### DOCUMENTO DE ORIGEM
A Petrobras anunciou em maio de 2025 a descoberta de petróleo no pré-sal da Bacia de Santos, a cerca de 248 km do litoral de São Paulo. Este feito, realizado no bloco Aram, surge como uma significativa evolução no setor energético nacional. A Petrobras lidera essa operação com uma participação de 80%, ao lado da CNPC, que possui os 20% restantes. A descoberta estimula o potencial brasileiro para explorações em águas ultraprofundas.
Identificado como 3-BRSA-1396D-SPS, o poço foi perfurado a 1.952 metros de profundidade e revelou petróleo de alta qualidade. Este petróleo, sem contaminantes, é crucial para reduzir custos de processamento. A região é vista como uma nova fronteira exploratória, atraindo expectativas de elevar a produção nacional.
Impacto econômico promissor
A descoberta no bloco Aram pode gerar um impacto econômico significativo. Conforme anunciado, o Plano de Avaliação de Descoberta, que vai até 2027, incluirá a perfuração de mais dois poços e testes de formação. Tal iniciativa é fundamental para avaliar a viabilidade econômica da exploração.
O consórcio liderado pela Petrobras iniciará análises detalhadas, essenciais para validar a produtividade do reservatório. Estas etapas são críticas para garantir a viabilidade técnica e econômica, além de cumprir as exigências da Agência Nacional do Petróleo (ANP).
A descoberta de petróleo na Bacia de Santos marca um avanço estratégico para o Brasil. Com a conclusão dos estudos complementares esperada até 2027, o país almeja consolidar sua posição como líder global no setor petrolífero. Este movimento é visto como um passo decisivo para a economia e segurança energética do Brasil.

### INSTRUÇÕES
1. Reproduza o trecho da notícia sobre a descoberta de petróleo no pré-sal que começa em "A Petrobras anunciou" e vai até "a produção nacional.", trocando "CNPC" por "Shell".
2. De acordo com a notícia sobre a descoberta de petróleo no pré-sal, a que profundidade foi perfurado o poço 3-BRSA-1396D-SPS?

Entradas extraídas de uma coleção
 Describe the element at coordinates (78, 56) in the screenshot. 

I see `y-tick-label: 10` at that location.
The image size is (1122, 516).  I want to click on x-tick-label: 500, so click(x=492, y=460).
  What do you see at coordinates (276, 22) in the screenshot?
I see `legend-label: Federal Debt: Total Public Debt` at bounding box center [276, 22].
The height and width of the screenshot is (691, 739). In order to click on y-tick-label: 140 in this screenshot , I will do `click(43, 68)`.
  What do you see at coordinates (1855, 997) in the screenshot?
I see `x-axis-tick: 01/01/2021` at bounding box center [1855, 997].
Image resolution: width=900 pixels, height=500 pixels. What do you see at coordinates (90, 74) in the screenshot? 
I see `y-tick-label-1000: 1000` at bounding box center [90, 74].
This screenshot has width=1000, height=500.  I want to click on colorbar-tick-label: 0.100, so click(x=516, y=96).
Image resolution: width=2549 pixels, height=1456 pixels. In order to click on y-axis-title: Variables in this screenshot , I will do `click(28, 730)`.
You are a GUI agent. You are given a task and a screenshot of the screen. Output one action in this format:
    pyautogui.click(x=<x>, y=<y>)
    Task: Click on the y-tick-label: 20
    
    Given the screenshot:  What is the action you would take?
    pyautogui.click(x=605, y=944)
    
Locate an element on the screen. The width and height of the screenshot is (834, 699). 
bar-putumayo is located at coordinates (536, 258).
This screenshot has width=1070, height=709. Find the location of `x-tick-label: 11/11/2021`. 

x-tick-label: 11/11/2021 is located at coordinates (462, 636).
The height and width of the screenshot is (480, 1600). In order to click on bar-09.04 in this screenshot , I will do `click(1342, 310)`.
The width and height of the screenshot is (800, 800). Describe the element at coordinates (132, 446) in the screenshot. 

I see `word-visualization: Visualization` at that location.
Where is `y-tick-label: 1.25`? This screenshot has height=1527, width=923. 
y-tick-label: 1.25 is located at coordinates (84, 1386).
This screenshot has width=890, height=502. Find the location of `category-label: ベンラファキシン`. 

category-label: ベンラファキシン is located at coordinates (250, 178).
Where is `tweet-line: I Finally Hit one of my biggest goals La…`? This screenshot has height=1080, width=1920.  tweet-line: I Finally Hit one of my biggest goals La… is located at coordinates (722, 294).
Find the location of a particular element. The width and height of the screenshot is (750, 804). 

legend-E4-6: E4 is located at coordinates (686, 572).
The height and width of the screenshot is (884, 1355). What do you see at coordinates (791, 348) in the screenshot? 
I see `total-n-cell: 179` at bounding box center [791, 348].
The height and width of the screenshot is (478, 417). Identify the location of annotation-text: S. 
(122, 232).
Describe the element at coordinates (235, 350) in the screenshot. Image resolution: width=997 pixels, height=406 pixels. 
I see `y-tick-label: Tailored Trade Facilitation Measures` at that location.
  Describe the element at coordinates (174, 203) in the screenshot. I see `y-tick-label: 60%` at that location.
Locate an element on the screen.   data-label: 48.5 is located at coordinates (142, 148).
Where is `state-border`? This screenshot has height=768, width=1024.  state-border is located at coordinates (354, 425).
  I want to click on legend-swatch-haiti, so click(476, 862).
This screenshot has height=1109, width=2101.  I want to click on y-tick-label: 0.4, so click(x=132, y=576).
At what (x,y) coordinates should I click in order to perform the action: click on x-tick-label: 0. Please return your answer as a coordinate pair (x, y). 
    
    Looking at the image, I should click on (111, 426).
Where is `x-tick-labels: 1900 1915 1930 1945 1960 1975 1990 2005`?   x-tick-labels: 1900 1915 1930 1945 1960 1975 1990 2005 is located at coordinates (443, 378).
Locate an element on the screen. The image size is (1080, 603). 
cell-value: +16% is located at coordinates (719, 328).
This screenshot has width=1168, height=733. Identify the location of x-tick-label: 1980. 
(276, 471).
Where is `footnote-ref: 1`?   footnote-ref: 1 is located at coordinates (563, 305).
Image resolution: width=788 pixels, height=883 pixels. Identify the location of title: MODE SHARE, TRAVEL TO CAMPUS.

### RESPOSTAS POR ITEM
1.
A Petrobras anunciou em maio de 2025 a descoberta de petróleo no pré-sal da Bacia de Santos, a cerca de 248 km do litoral de São Paulo. Este feito, realizado no bloco Aram, surge como uma significativa evolução no setor energético nacional. A Petrobras lidera essa operação com uma participação de 80%, ao lado da Shell, que possui os 20% restantes. A descoberta estimula o potencial brasileiro para explorações em águas ultraprofundas.
Identificado como 3-BRSA-1396D-SPS, o poço foi perfurado a 1.952 metros de profundidade e revelou petróleo de alta qualidade. Este petróleo, sem contaminantes, é crucial para reduzir custos de processamento. A região é vista como uma nova fronteira exploratória, atraindo expectativas de elevar a produção nacional.

2. O poço foi perfurado a 1.952 metros de profundidade.